International Conference on Peace and Conflict Resolution held in Islamabad

“To establish a better-connected, more secure region, people-to-people connections are vital.”

ISLAMABAD (Pakistan) – More than 150 alumni of U.S. government-sponsored exchanged programs gathered in Islamabad for the opening ceremony of a three-day International Peace and Conflict Resolution Conference.

The U.S. Embassy in Islamabad and the Pakistan-U.S. Alumni Network (PUAN) co-sponsored the event, which brought together alumni from across Pakistan and South Asia to share strategies for local and regional peace-building.
Senator Sherry Rehman, former Pakistani Ambassador to the United States, and U.S. Deputy Chief of Mission Jonathan Pratt addressed to the participants on the opening day of the conference.

Speaking about importance of cooperation between people and governments to fight terrorism and encourage peace, Senator Rehman said: “We need now, more than ever, to privilege dialogue and diplomacy over distrust and denial.”
“Foreign policy is an instrument that people and societies can impact and influence” said Senator Rehman, an alumna of the International Visitors Leadership Program.

DCM Pratt reaffirmed U.S. support for Pakistani and South Asian initiatives to enhance regional connectivity, including the Central Asia South Asia Electricity Transmission and Trade Project (CASA-1000). Pratt emphasized the importance of building networks and relationships throughout South Asia, and praised PUAN for its work in this regard by holding the conference. “PUAN is a vibrant community that helps in building a peaceful Pakistan,” he said.

“To establish a better-connected, more secure region, people-to-people connections are vital.”

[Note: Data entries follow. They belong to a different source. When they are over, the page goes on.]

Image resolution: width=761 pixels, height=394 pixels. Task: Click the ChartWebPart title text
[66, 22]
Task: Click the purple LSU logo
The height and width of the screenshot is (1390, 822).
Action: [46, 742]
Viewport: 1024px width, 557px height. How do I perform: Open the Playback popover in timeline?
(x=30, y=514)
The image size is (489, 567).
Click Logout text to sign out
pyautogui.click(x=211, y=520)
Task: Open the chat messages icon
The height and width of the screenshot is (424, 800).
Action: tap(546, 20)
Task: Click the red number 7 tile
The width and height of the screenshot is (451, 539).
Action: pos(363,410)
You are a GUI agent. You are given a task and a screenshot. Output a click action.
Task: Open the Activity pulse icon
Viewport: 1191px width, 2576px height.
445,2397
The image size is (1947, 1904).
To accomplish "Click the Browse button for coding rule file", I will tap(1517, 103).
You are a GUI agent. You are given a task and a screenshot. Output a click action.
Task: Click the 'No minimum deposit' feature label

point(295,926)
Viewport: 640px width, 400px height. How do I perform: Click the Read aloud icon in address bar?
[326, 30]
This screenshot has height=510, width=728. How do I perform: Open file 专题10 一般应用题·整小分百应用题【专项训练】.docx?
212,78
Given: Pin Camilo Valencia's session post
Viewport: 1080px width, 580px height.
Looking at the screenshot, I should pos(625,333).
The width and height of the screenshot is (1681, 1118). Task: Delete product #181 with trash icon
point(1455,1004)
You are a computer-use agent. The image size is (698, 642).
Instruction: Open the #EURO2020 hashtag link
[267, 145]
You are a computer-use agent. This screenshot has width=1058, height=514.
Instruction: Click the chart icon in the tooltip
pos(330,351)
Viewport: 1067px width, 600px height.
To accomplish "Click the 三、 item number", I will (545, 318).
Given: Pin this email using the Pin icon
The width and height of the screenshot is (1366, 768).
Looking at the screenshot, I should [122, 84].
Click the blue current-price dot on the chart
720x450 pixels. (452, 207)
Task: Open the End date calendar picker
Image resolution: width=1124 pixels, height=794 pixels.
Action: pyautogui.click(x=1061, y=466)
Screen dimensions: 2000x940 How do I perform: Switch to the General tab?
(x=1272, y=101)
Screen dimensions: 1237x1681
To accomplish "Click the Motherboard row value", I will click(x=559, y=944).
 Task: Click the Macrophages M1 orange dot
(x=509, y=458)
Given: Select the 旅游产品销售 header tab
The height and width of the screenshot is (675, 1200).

The opening ceremony kicked off three days of workshops, panels, community service activities, and cultural events on the theme of peace and conflict resolution. U.S. government exchange alumni and outside experts from a range of fields exchanged best practices on building peaceful communities through dialogue, economic integration, alternative dispute resolution mechanisms, the arts, and other mediums.

The United States invests $40 million annually on exchange programs for Pakistani citizens and sends more than 1,300 Pakistanis to the United States each year to participate in academic and professional programs. PUAN is an alumni network of individuals who have participated in such exchange programs. With more than 15,000 alumni across Pakistan, PUAN is one of the largest alumni networks in the world.